Career
She has served as President of the Joyce Foundation, as well as Vice President for Recruitment and Public Policy at the Chicago Climate Exchange, which pioneered emissions trading and environmental markets worldwide, as well as President of CCX International. Prior to these positions, she served as writer and Vice President for International Affairs for the Cousteau Society, whose President was explorer and filmmaker, Jacques-Yves Cousteau. While at the Cousteau Society, DiPerna wrote and co-produced numerous documentary films and traveled extensively around the worldwide with the famous vessel "Calypso" and its expedition teams, including throughout the Amazon regions of South America.
DiPerna is currently a columnist for Women Advisors Forum and Forbes.com, as well as Special Advisor to the Carbon Disclosure Project, which administers an annual questionnaire on behalf of major investors and asset managers to businesses and corporations regarding their environmental risk.

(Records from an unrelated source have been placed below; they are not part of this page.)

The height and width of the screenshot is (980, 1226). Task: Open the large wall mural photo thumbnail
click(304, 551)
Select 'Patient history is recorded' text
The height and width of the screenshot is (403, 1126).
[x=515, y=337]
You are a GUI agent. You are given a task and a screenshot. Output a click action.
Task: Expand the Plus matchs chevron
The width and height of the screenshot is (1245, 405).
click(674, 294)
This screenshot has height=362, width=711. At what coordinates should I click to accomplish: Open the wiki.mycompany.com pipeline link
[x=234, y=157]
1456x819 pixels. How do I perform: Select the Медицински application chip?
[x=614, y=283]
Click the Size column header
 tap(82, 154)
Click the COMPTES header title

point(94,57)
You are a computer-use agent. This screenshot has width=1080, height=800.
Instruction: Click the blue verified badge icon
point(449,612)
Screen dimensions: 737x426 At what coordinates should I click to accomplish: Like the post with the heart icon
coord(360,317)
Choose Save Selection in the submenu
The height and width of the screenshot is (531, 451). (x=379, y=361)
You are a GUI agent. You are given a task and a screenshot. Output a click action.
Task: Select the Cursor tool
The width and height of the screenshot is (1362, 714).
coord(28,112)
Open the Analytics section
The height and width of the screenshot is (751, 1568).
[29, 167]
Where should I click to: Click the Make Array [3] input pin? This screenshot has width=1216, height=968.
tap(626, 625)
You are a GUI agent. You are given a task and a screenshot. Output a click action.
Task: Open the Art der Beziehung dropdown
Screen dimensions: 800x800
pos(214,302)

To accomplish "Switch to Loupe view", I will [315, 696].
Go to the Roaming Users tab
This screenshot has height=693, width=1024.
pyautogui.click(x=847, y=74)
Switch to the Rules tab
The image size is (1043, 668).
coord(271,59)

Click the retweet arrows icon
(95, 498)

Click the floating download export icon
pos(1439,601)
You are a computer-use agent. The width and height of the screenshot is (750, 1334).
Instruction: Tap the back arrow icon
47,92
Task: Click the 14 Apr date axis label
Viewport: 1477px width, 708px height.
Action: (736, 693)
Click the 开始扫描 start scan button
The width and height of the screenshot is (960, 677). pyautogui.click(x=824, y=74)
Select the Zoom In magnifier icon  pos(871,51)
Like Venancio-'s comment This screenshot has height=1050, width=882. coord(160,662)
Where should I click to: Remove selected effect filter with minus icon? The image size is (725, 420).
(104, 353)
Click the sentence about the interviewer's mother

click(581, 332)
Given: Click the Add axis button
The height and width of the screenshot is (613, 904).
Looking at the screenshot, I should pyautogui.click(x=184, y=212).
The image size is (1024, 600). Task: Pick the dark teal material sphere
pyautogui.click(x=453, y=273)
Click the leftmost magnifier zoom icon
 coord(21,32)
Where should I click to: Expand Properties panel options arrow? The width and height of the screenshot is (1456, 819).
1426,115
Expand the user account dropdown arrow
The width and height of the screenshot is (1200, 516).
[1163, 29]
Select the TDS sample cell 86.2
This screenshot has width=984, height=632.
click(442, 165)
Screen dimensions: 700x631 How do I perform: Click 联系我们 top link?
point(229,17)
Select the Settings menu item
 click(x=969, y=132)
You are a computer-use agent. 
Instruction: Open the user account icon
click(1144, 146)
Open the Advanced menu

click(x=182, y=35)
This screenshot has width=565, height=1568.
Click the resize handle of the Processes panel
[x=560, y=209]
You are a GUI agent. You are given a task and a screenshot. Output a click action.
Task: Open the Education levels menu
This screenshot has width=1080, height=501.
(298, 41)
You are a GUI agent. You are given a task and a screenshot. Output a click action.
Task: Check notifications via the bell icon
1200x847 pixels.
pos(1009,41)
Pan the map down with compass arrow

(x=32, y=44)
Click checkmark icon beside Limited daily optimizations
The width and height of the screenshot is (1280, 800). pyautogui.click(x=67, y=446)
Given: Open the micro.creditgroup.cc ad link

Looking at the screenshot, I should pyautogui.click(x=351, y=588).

In addition to her environmental career, DiPerna is a prolific writer, and has been published in a number of major newspapers and magazines. DiPerna has written other non-fiction books, including "Oakhurst: The Birth and Rebirth of America"s First Golf Course" (2002).
Her novel, "The Discoveries of Mistress Christopher Columbus: His Wife"s Version" (1994) is a fictional journal that might have been kept by the wife of Columbus.
DiPerna has also served as a consultant to numerous national and international organizations, such as the World Bank and LEAD-International, and was awarded an Eisenhower Fellowship.
A lifelong New Yorker, Mississippi DiPerna graduated from New York University with Bachelor of Arts and Master of Arts degrees and was a candidate for the United States. Congress in 1992.